**EXERCISE GOAL**
In the listing beneath this line, copy exactly the lines starting with the one containing "The width and height of the screenshot is (1484, 2470)." and going on through the one containing "You are a computer-use agent. The image".

**THE RECORDS**

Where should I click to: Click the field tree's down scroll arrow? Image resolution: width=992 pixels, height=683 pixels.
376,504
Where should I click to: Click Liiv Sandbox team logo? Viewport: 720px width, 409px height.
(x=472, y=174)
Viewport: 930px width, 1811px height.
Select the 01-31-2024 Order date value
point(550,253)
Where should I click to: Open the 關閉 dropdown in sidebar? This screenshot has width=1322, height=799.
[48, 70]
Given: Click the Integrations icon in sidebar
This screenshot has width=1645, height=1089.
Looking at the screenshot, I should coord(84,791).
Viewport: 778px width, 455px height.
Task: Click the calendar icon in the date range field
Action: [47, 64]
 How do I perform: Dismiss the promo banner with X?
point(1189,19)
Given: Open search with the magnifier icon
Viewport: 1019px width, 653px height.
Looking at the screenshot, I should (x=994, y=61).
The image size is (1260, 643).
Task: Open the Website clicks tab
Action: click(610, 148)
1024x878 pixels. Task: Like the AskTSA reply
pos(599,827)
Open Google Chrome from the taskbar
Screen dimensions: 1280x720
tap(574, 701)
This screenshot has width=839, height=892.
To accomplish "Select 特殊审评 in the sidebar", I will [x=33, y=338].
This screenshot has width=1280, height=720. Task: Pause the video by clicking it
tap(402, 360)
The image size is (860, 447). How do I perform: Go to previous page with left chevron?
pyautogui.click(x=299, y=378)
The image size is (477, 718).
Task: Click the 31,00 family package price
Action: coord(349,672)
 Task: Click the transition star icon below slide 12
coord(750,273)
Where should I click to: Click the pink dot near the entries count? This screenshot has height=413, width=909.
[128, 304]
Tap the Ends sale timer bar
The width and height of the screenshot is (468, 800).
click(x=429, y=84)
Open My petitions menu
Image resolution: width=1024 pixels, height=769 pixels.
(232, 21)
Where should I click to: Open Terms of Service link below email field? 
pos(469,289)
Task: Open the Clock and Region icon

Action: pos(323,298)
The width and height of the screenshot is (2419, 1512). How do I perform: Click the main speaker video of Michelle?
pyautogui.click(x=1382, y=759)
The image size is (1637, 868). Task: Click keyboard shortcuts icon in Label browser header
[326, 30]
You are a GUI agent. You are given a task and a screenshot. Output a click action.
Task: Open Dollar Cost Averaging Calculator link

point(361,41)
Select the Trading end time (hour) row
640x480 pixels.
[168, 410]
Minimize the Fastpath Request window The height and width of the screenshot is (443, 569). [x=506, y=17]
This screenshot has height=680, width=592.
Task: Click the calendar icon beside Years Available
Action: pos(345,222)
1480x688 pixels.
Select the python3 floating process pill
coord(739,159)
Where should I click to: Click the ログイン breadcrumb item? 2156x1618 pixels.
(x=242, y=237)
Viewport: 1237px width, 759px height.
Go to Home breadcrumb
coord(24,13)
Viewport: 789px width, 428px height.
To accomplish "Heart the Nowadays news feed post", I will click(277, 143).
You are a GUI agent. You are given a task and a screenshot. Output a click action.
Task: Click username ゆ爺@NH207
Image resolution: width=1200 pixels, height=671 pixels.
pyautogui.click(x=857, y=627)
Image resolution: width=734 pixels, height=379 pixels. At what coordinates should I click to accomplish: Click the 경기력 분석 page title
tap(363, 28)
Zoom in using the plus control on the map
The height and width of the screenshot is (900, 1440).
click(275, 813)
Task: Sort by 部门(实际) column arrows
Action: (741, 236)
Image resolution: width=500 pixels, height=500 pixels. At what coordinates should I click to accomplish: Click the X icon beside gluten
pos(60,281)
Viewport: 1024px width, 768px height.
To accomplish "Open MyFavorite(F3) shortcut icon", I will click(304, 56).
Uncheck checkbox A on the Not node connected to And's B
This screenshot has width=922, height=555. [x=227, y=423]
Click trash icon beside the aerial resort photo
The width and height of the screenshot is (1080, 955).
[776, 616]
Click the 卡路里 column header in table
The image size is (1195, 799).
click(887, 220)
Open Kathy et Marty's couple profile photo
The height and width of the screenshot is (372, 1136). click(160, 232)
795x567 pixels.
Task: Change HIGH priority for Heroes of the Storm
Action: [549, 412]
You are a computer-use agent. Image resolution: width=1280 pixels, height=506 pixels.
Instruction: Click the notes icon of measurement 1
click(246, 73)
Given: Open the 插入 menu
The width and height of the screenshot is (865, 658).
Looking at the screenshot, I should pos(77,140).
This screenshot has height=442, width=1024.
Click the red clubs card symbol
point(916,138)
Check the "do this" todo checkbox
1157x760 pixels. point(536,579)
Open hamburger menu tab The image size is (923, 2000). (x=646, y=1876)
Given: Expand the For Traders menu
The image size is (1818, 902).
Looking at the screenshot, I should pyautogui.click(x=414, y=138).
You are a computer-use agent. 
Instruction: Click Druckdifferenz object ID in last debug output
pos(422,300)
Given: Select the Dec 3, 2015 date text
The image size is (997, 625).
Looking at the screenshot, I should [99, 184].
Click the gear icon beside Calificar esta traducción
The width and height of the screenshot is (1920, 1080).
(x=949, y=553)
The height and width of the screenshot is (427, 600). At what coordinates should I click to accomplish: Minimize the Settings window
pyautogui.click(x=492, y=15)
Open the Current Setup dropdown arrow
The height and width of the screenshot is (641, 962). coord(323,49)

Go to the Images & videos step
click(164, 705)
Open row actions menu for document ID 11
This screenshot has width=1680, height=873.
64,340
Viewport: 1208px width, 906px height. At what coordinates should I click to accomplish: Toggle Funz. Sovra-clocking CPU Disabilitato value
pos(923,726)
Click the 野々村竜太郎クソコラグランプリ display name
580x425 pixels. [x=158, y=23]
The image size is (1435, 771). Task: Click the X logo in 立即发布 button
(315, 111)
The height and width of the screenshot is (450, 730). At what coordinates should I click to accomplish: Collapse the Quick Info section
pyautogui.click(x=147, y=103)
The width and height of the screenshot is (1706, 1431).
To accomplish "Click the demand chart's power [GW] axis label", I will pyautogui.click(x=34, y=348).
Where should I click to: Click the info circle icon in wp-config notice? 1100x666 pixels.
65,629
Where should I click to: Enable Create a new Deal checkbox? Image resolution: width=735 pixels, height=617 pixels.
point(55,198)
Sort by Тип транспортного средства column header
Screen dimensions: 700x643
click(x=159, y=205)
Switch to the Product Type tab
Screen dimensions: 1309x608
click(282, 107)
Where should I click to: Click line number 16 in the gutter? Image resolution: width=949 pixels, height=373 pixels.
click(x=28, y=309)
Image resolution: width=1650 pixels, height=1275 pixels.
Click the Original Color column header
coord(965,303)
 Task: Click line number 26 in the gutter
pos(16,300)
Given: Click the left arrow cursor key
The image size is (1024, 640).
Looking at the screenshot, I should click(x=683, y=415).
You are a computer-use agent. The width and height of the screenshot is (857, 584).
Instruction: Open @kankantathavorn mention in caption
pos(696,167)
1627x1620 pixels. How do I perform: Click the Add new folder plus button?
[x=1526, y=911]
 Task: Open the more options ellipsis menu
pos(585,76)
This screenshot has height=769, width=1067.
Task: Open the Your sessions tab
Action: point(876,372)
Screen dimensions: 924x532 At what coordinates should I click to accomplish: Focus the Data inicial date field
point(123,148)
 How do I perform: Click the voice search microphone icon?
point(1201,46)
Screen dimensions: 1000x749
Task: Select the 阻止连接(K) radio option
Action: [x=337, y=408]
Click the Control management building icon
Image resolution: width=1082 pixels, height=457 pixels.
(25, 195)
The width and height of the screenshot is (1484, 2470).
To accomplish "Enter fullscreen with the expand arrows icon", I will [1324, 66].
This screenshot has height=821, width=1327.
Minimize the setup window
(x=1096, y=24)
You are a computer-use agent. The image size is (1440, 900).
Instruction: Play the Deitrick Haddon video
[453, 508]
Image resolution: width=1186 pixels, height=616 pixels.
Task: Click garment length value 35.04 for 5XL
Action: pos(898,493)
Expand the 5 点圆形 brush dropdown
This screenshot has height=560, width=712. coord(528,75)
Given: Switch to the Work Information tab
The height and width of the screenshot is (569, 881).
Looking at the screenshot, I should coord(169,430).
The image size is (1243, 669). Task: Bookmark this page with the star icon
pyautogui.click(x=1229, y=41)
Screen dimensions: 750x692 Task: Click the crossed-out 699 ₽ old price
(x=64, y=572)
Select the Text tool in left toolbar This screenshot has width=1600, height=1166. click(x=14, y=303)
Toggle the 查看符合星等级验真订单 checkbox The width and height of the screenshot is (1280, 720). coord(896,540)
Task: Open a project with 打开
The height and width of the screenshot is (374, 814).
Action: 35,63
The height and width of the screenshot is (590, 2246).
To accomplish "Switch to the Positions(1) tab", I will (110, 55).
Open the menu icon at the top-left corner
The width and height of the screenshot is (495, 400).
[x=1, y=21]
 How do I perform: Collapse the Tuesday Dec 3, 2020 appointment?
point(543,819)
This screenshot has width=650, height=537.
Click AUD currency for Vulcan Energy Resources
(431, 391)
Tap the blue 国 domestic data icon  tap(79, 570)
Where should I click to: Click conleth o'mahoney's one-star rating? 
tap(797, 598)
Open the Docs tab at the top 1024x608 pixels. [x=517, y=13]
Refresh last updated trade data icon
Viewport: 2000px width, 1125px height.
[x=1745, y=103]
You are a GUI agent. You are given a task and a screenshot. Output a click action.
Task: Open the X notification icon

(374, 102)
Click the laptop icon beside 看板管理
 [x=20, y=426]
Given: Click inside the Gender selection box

**WRITTEN ANSWER**
The width and height of the screenshot is (1484, 2470).
To accomplish "Enter fullscreen with the expand arrows icon", I will [1324, 66].
This screenshot has height=821, width=1327.
Minimize the setup window
(x=1096, y=24)
You are a computer-use agent. The image size is (1440, 900).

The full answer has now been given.